Fear is a tremendously dangerous catalyst in our world. It instigates unbelievably violent actions taken in defense of our hearts and our property and more….violent in obvious ways and violent in subtle and perhaps far more damaging ways. Past experiences live in us and are triggered by similar events in our lives, thus creating fear which automatically seems to ask for defense.
I am not rejecting the idea of protecting your houses here…no doubt it has its merits, but I am inviting contemplation about the ways that we defend our hearts and in so doing, we close those very same hearts that want only to love, but lose that option when they are protected. The open heart is the one with the opportunity to love and be loved. When that door is closed…sealed by a defensible space around it….no real love can flow.

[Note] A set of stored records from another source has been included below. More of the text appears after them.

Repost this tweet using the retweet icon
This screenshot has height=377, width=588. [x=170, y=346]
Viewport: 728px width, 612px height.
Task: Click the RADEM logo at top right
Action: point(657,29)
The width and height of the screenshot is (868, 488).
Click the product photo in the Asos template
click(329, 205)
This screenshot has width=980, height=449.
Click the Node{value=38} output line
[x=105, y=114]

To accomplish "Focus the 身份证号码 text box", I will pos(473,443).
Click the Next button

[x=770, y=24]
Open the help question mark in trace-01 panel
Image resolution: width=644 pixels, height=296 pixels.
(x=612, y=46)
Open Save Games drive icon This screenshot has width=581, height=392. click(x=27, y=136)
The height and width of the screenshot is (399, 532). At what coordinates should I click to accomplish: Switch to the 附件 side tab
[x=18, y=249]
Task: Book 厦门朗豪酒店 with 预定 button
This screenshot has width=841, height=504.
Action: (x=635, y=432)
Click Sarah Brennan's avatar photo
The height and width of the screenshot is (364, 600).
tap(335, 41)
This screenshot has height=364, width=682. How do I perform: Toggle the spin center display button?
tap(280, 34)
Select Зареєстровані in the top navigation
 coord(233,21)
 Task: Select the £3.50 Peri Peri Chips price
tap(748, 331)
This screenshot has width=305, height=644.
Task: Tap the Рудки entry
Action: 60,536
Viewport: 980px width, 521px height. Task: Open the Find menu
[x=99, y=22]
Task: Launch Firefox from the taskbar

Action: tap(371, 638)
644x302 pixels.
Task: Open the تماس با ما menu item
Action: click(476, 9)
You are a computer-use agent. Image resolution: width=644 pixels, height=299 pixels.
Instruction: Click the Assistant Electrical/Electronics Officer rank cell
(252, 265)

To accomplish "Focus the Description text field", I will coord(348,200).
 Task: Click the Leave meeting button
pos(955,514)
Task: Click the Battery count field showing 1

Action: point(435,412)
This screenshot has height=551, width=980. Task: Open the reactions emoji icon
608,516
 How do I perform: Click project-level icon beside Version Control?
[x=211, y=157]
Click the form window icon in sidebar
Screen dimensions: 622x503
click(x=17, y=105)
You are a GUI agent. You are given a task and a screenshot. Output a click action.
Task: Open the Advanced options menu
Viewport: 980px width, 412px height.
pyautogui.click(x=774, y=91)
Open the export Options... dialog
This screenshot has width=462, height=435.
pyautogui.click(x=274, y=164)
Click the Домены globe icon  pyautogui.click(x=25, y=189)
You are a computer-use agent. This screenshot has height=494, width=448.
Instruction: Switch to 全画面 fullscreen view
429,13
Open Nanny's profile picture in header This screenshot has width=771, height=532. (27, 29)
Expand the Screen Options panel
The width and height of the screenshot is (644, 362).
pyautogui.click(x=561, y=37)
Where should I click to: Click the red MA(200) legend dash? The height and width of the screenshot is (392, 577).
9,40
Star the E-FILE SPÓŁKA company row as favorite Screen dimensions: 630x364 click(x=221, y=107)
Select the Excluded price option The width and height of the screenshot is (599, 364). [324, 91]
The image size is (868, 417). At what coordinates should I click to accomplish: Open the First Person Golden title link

The defended heart is so reasonable…we have been hurt before and we are terrified to feel that again and yet….and yet….we risk a growing numbness when we choose to defend...a heart that grows cold. And that wall that we build is so reassuring to the mind that we spend countless hours fortifying those defensible spaces. We are so sure that we have convinced ourselves that this is what is best for our hearts.
but is it really?
Poet Ranier Maria Rilke reminds us that it is in our vulnerability that we find our greatest strength.
Have you ever noticed that once we have the space and time to breathe and reflect after a painful situation has been disarmed and we can sit down with the person involved and gaze into their eyes, and if we can share our truths with each other from a diffused and very human space, that suddenly a flow of love is present again and we feel it going both directions? It’s so miraculous!
Defense is for basketball and football and the strategies of mind. The heart does not work with defense…it is rendered unworkable, numb, paralyzed.
There is a song that has a verse that goes like this “Where there’s fear there can be no love. Where there’s love there can be no fear…”
What an important reminder.
Breathe deeply into your heart today and see if it is open and flowing. Notice if there is a defended place around it and approach that space with kid gloves...with kindness and care. Listen to the fear that built it. Let it speak.
Don’t cut back that which makes your heart go aflame, for hearts are made to burn with passion, to be warm with compassion, to be accompanied and held in a nest of wild growing things so that it is not set aside and alone but rather, is there breathing and daring to feel it all. Our intelligent hearts open and close on their own accord…many times each moment…that keeps us alive and our blood pumping… we do not need to defend them. It may take our whole lifetime to learn that. Take the first step now.